Quels conseils avez-vous envie de donner à quelqu’un qui s’y met ?

Aucun. Chacun son ressenti, ses envies, ses motivations. Je ne vois pas au nom de quoi je pourrai m’ériger en conseillère es bloug!

Quels sont les dix blogs que vous "fréquentez le plus" ?

C’est plus compliqué que cela. Aujourd’hui j’utilise Google Reader pour lire les fils de news. En ce moment, je suis 192 sources différentes : blogs, sites d’infos, d’opinion, de cuisine, de ciné, de sciences… etc. Google m’indique que ces 30 derniers jours, j’ai lu 2642 billets, et j’en ai partagé 404 sur Le Monolecte. La sélection du Monolecte, c’est ce que je partage avec mes lecteurs de mes propres lectures en ligne. Voilà ce que je fréquente.
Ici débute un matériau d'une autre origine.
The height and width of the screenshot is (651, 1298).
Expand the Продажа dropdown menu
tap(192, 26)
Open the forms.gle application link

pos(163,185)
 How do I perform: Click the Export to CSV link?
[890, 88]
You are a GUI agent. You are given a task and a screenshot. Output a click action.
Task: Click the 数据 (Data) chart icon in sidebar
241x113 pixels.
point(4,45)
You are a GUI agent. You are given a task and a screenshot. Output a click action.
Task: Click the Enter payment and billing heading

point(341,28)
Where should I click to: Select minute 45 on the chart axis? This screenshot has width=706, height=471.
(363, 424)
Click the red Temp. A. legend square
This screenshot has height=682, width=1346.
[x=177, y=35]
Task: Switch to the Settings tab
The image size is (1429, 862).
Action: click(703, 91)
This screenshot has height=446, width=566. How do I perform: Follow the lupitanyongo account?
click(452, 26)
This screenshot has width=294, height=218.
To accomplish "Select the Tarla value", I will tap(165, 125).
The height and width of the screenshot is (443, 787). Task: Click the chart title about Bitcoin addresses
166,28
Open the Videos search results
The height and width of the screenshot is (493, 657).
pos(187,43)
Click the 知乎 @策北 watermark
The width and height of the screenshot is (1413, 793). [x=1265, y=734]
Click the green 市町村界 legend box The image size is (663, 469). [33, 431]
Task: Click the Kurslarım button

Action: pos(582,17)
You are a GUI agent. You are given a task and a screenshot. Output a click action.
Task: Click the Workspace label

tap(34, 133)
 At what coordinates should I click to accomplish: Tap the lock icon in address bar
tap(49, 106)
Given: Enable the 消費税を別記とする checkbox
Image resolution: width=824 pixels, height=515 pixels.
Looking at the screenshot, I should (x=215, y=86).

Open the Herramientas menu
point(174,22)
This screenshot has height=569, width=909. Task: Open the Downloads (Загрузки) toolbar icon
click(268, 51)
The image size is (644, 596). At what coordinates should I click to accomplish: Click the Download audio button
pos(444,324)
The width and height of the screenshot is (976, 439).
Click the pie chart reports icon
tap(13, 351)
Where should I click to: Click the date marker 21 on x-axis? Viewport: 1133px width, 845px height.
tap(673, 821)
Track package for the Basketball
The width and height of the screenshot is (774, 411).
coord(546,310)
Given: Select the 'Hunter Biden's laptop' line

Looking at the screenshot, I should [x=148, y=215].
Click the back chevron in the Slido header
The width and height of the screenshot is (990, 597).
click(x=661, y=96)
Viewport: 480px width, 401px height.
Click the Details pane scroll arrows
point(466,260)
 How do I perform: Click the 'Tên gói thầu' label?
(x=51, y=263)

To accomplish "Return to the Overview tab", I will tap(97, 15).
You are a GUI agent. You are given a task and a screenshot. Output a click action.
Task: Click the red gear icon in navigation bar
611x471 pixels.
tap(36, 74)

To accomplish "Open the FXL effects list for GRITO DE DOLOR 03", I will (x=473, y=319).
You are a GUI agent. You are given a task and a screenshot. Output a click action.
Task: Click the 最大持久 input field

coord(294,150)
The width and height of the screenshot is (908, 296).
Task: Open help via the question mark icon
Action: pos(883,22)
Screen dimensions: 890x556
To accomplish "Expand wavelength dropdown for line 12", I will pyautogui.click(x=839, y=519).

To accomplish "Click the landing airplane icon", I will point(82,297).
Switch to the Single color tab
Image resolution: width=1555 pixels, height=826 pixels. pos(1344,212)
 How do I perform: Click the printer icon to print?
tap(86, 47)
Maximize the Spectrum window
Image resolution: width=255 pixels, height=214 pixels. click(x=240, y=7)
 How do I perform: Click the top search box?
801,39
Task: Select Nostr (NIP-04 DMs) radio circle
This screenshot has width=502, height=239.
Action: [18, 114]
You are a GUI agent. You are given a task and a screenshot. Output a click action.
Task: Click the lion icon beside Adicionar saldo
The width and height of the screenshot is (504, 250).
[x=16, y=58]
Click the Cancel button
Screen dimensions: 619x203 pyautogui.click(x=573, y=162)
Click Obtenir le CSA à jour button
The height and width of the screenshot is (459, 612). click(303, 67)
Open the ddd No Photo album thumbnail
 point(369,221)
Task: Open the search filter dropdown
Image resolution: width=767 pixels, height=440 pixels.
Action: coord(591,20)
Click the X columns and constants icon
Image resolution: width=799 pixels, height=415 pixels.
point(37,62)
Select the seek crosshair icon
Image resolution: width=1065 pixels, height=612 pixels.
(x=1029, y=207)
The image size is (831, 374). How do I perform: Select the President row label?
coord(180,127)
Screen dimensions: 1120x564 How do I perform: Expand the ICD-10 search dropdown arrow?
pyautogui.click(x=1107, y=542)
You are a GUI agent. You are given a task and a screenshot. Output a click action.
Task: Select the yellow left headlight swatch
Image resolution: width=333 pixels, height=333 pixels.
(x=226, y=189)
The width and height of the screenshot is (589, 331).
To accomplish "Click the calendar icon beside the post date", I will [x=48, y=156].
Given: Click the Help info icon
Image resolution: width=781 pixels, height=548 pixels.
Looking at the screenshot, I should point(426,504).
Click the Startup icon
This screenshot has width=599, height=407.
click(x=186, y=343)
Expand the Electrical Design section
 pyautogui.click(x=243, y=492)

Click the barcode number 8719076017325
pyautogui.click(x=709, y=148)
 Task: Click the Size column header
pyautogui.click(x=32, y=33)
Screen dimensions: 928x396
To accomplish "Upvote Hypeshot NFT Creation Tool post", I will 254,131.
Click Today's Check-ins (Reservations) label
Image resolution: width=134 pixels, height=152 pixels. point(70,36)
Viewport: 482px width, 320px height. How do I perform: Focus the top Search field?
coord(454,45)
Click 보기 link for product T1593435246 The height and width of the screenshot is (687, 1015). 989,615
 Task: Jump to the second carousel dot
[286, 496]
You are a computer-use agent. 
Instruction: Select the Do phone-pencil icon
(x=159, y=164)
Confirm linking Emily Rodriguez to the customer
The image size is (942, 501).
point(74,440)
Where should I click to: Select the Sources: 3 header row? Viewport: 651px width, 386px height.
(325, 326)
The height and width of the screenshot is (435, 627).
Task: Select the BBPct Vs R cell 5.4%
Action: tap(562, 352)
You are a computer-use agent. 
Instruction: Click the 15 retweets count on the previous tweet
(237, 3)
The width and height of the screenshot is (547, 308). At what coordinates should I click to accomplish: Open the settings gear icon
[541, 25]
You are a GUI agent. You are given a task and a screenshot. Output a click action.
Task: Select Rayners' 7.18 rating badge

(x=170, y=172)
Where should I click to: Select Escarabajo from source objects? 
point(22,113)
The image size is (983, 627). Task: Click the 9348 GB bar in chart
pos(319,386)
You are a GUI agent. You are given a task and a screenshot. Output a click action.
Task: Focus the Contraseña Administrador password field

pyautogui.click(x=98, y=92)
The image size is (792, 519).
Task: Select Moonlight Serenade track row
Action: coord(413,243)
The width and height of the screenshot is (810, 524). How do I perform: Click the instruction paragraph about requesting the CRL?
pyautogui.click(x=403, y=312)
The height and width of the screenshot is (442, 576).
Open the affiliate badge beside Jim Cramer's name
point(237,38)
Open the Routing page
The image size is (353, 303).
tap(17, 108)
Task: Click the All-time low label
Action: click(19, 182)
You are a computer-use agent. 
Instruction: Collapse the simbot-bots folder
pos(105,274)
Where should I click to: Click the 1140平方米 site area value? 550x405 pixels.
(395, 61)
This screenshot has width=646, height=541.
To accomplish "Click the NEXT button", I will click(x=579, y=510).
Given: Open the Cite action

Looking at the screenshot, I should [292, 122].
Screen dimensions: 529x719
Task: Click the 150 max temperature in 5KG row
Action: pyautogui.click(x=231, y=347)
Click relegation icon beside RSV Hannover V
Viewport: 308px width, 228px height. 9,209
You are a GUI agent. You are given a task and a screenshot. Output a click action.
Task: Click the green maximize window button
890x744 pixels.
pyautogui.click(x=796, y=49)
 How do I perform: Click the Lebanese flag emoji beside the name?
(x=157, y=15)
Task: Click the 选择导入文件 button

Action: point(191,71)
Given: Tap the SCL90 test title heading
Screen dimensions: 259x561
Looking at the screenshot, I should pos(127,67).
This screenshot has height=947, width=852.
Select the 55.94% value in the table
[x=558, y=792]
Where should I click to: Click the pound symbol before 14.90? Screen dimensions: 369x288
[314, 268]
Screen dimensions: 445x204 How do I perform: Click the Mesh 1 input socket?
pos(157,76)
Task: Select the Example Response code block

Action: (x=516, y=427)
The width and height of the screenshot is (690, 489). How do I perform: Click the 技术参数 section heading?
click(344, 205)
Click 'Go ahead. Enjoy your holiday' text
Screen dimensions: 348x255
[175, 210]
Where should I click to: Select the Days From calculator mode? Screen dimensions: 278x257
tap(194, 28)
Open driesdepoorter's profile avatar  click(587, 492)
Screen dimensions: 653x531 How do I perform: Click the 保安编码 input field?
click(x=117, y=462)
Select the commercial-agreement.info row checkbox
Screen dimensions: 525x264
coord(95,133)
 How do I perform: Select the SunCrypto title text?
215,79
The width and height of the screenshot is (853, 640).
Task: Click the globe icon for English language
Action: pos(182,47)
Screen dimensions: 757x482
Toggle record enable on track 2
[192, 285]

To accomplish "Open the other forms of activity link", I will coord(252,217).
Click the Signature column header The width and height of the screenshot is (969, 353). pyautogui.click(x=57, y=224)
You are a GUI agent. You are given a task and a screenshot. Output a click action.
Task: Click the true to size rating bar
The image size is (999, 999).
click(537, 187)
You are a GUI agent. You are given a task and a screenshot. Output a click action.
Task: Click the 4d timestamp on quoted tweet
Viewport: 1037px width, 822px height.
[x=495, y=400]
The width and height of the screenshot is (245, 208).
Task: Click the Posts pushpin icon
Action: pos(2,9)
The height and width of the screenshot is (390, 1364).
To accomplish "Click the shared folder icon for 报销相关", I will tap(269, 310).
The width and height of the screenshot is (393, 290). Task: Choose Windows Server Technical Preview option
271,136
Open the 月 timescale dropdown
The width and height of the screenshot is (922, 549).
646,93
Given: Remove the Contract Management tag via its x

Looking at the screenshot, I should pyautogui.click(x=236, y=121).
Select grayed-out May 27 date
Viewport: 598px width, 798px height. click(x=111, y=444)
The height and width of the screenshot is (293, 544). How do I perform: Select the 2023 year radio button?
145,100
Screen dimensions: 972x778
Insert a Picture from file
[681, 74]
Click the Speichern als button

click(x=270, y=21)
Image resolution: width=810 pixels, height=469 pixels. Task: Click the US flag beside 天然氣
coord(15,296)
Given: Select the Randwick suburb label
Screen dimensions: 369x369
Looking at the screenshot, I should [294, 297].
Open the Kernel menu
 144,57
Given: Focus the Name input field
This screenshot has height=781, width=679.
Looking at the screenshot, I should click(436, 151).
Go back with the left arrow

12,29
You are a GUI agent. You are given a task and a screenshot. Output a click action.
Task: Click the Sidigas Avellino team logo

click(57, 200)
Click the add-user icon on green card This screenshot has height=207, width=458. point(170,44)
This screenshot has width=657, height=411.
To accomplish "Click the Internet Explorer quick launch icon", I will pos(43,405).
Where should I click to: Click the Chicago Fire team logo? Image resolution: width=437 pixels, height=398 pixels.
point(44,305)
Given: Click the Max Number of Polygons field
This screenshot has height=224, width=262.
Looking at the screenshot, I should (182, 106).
Si votre blog était une chanson, quelle serait-elle ?

Avec le temps, va, tout s’en va! (Léo Ferré)

Si votre blog était un film, lequel serait-ce ?

Dumb and dumber (des frères Farrelly)

Si votre blog était un livre, ce serait quoi ?

La politique pour les Nuls (Je ne sais pas si ça existe, mais y a des chances que oui!)

Si votre blog était une citation, vous diriez quoi ?

Celle-là, je la pique à Jean et Altermonde :
Dès que quelqu’un comprend qu’il est contraire à sa dignité d’homme d’obéir à des lois injustes, aucune tyrannie ne peut l’asservir. (Gandhi)

Avez-vous envie d’ajouter quelque chose que n’aurait pas permis d’évoquer cette interview ?

Si c’est le cas, je pondrais un billet!